Edinho Silva pede menos polarização e mais diálogo às vésperas das eleições
Presidente do PT alerta para ódio político, defende regulação da IA e propõe agenda de desenvolvimento
BASTIDORES POLÍTICOSÀs vésperas das eleições de outubro, o presidente nacional do PT, Edinho Silva, defendeu nesta segunda-feira (9) a redução da polarização política e a ampliação do diálogo no país. Em fala durante almoço com empresários promovido pelo Lide, ele avaliou que o atual ambiente de radicalização e empobrecimento social favorece o avanço da intolerância, da xenofobia e de discursos nacionalistas.
“Temos que ter maturidade para enfrentar e achar mais aquilo que gera convergência entre nós e diminuir a polarização política, porque ela é nociva e ela estimula o ódio e a intolerância”, afirmou o dirigente petista, ao comentar o clima político que antecede o pleito.
Edinho comparou o cenário político brasileiro a um estádio de futebol dividido entre torcidas rivais. Segundo ele, a lógica do confronto permanente inviabiliza o debate racional. “Essa polarização política impede a reflexão racional, e o Brasil continua como se nós tivéssemos um grande estádio de futebol com duas torcidas. Cada torcida vendo quem grita mais alto, para ver quem é mais ouvido e, onde todo mundo grita, ninguém conversa”, disse.
Durante o encontro, o presidente do PT voltou a defender a regulamentação do uso da inteligência artificial nas eleições.
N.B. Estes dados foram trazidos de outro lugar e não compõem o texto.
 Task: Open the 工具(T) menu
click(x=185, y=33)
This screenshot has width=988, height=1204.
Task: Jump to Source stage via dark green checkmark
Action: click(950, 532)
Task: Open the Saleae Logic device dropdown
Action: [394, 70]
Para ele, o próximo pleito ocorrerá em um contexto marcado por instabilidade internacional e descrédito nas instituições democráticas.
“O que acontece no Brasil é reflexo desse desarranjo internacional que estamos vivenciando, muito dinamizado pelo fenômeno do século XXI, que é a internet, as redes sociais, a popularização da comunicação e da produção de conteúdo”, afirmou. “Esse é o ambiente que vamos enfrentar nas eleições de 2026, um ambiente de descrédito da democracia representativa”, completou.
Apesar das preocupações com o uso da tecnologia no processo eleitoral, Edinho ressaltou que a inteligência artificial também pode ser uma aliada do desenvolvimento econômico. Na avaliação dele, os impactos da IA sobre o sistema produtivo ainda estão no início.
“Nós não vimos ainda a ponta do iceberg da inteligência artificial, o impacto dela no parque produtivo mundial. Evidente que nós vamos aumentar a nossa capacidade de produção utilizando cada vez menos mão de obra no sistema produtivo”, declarou.
Projeto de país e prioridades - Edinho Silva também defendeu que o Brasil construa um projeto de país a partir de uma agenda estratégica de longo prazo, acima das disputas eleitorais. Entre os temas citados, destacou o aproveitamento das reservas de terras raras, a reorganização da indústria, o investimento em educação e o enfrentamento da violência.
“Nós deveríamos ter maturidade política para construir uma agenda para o Brasil. Uma agenda que enfrentasse, por exemplo, o debate das nossas reservas de terras raras. Vamos continuar sendo exportadores de metais raros ou vamos aproveitar que hoje, no conhecimento que se tem, somos a segunda reserva de metais raros do mundo?”, questionou.
O dirigente se posicionou favoravelmente a parcerias e ao uso de tecnologia para desenvolver esse setor estratégico. Na área de segurança pública, Edinho voltou a criticar políticas focadas apenas na letalidade policial e defendeu investimentos em inteligência e tecnologia para combater o crime organizado.
“Segurança pública tem que ser mais que letalidade policial, tem que se investir em tecnologia. Hoje nós temos tecnologia para oferecer segurança à população nos territórios, investir na carreira dos policiais, valorizá-los e melhorar nossa capacidade de enfrentamento ao crime organizado institucionalizado”, afirmou.
As declarações reforçam o discurso do PT de buscar uma postura mais moderada no debate público, ao mesmo tempo em que apontam temas estruturais que devem ganhar espaço no centro da disputa política nos próximos meses.